[What needs to be done]
Retype every line from the one containing "You are a GUI" through the last line of the records below, both included; leave out the pictures.

>>>

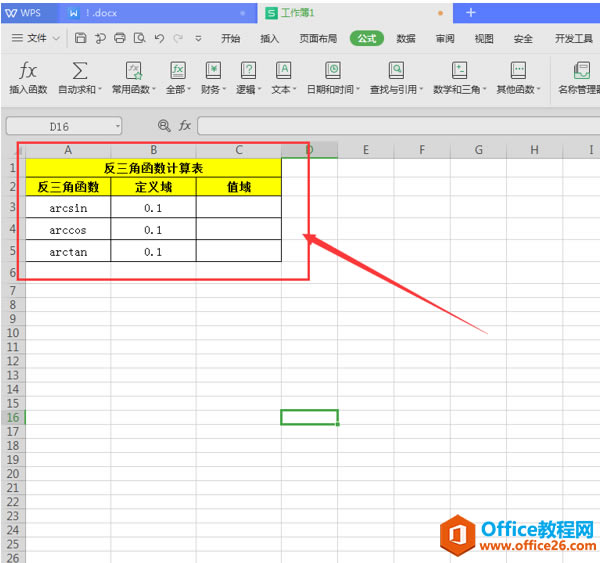
Task: Expand the quick access toolbar customize arrow
Action: click(x=198, y=38)
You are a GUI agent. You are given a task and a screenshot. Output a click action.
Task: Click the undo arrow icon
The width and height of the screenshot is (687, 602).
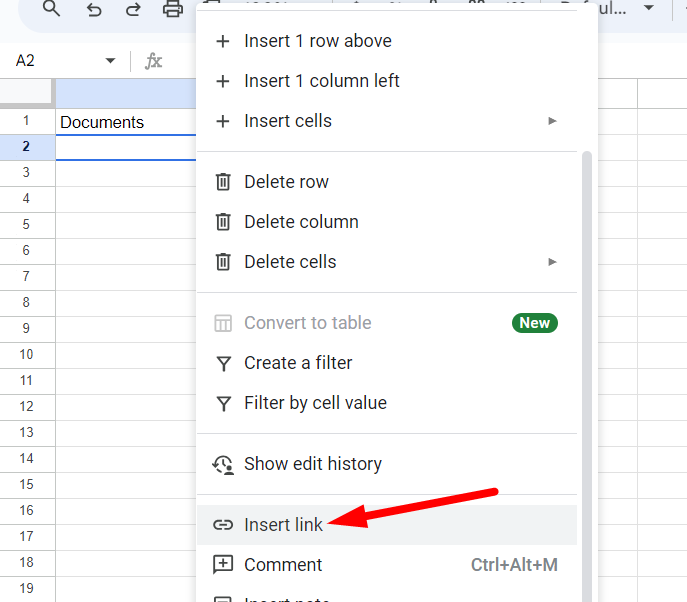pyautogui.click(x=94, y=9)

<<<

[Response area]
You are a GUI agent. You are given a task and a screenshot. Output a click action.
Task: Click the undo arrow icon
The width and height of the screenshot is (687, 602).
pyautogui.click(x=94, y=9)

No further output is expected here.